Huffman Encoding

In Morse code, E is a single dot (·) because it's the most common letter in English. Z is dash-dash-dot-dot (−−··) because you almost never use it. Frequent characters get short codes; rare ones get long ones. Every character is still unambiguous.

Huffman encoding is the same idea, made mathematically optimal. It assigns binary codewords to characters so that the total number of bits used to encode a typical message is minimized — and it proves this optimality, not just guesses at it.

Prefix-Free Codes

The key constraint: no codeword can be a prefix of another. If A is encoded as 01, no other character can start with 01. This lets us decode a stream of bits without needing delimiters — when you've hit a complete codeword, you know it. You never misread a short code as the beginning of a long one.

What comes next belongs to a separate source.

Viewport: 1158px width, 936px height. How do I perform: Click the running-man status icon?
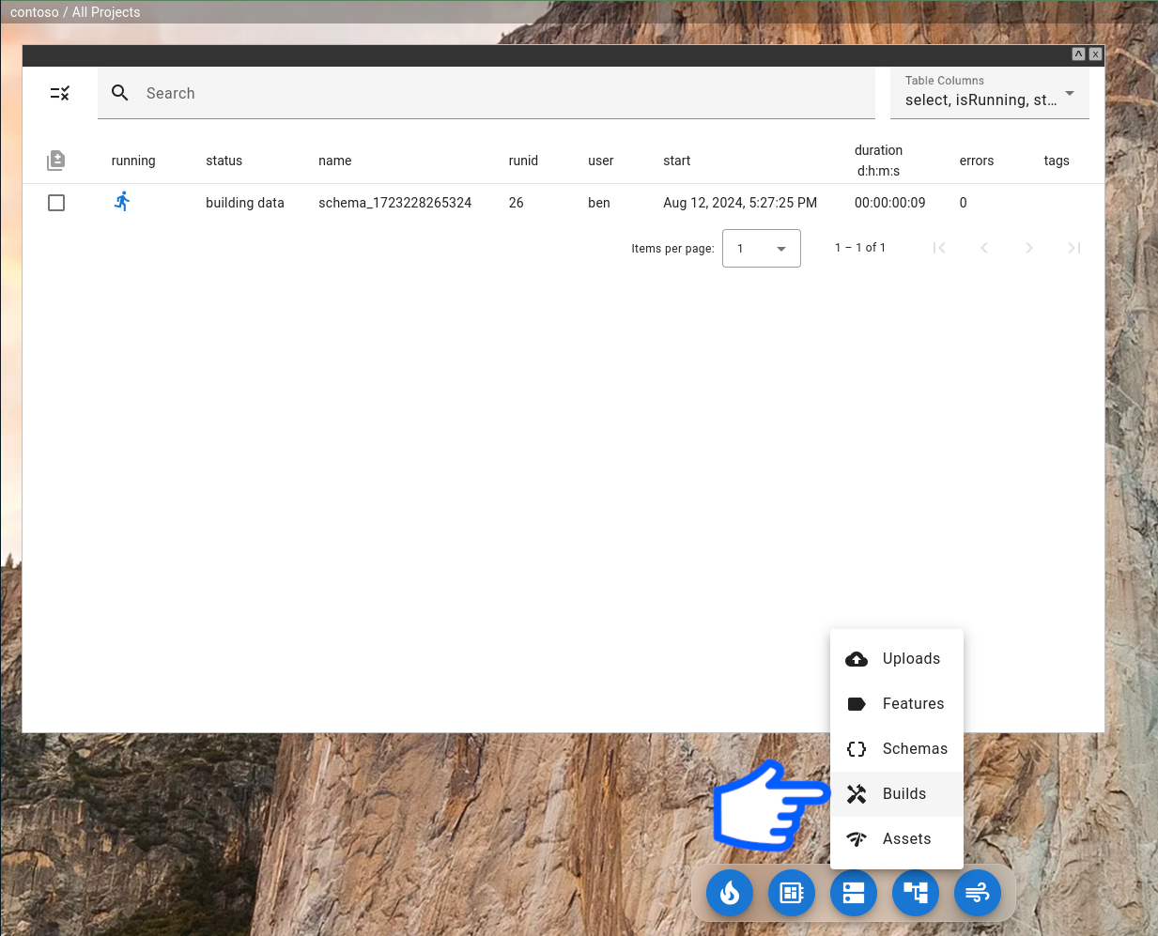point(122,202)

Every prefix-free code corresponds to a full binary tree where each leaf is a character. The codeword is the path from root to leaf (left = 0, right = 1). The encoding cost equals the sum of (character frequency × leaf depth).

The Greedy Algorithm

The key insight: in the optimal tree, the two rarest characters are deepest and are siblings. If they weren't, you could swap them with whatever is deepest — since they're the rarest, making them deeper can only help (or keep equal) the total cost.

This gives a beautiful bottom-up construction:

1. Create a leaf node for every character. Set each node's weight = character frequency. Put all nodes in a min-heap.
2. While more than one node remains: extract the two lightest nodes A and B. Create a new internal node with weight = A.weight + B.weight, with A and B as children. Insert back into the heap.
3. The last remaining node is the root of the Huffman tree.

After building the tree, assign 0/1 as you traverse left/right to generate each character's codeword.

An Example

Characters: a(5), b(9), c(12), d(13), e(16), f(45). Frequencies sum to 100 bits of input. Huffman tree gives: f=0 (1 bit), c=100 (3 bits), d=101 (3 bits), a=1100 (4 bits), b=1101 (4 bits), e=111 (3 bits). Total encoded size = 45×1 + 12×3 + 13×3 + 5×4 + 9×4 + 16×3 = 45+36+39+20+36+48 = 224 bits. Storing each character with a fixed 3-bit code would take 300 bits. Huffman saves ~25%.

Decoding

To decode: read bits one at a time and traverse the tree. 0 → go left, 1 → go right. When you land on a leaf, output its character and return to the root. Repeat for the next bit. The prefix-free property guarantees this always produces the unique correct decoding.

Huffman Tree — Build & Generate Codes

import heapq
from collections import defaultdict

class Node:
    def __init__(self, ch, freq, left=None, right=None):
        self.ch, self.freq = ch, freq
        self.left, self.right = left, right
    def __lt__(self, other): return self.freq < other.freq

def build_huffman(freq):
    heap = [Node(ch, f) for ch, f in freq.items()]
    heapq.heapify(heap)
    while len(heap) > 1:
        a = heapq.heappop(heap)
        b = heapq.heappop(heap)
        heapq.heappush(heap, Node(None, a.freq+b.freq, a, b))
    return heap[0]

def get_codes(root):
    codes = {}
    def dfs(node, code):
        if node.ch is not None:
            codes[node.ch] = code or '0'
            return
        dfs(node.left, code + '0')
        dfs(node.right, code + '1')
    dfs(root, '')
    return codes

freq = {'a':5,'b':9,'c':12,'d':13,'e':16,'f':45}
root = build_huffman(freq)
codes = get_codes(root)
for ch, code in sorted(codes.items()):
    print(f"  {ch}: {code} ({freq[ch]} occurrences)")

original_bits = sum(freq[c] * 3 for c in freq)  # 3-bit fixed
huffman_bits = sum(freq[c] * len(codes[c]) for c in freq)
print(f"Fixed 3-bit: {original_bits} bits")
print(f"Huffman:     {huffman_bits} bits")

Output

  a: 1100 (5 occurrences)
  b: 1101 (9 occurrences)
  c: 100 (12 occurrences)
  d: 101 (13 occurrences)
  e: 111 (16 occurrences)
  f: 0 (45 occurrences)
Fixed 3-bit: 300 bits
Huffman:     224 bits

Complexity

🏗️ Build initial heap

One pass to create n leaf nodes and heapify

Heapify n leaves \(O(n)\)

🔀 Greedy tree construction

Each merge: 2 heap extractions + 1 insertion = \(O(\log n)\); done n−1 times

n − 1 merges \(O(n \log n)\)

✍️ Encode a message

L = total characters in the message; look up each character's code

Linear in message length \(O(L)\)

📖 Decode a message

Each bit navigates one tree edge; depth ≤ n − 1 worst case

Linear with tree traversal \(O(L · depth)\)

📦 Space

n leaves + n − 1 internal nodes = 2n − 1 nodes total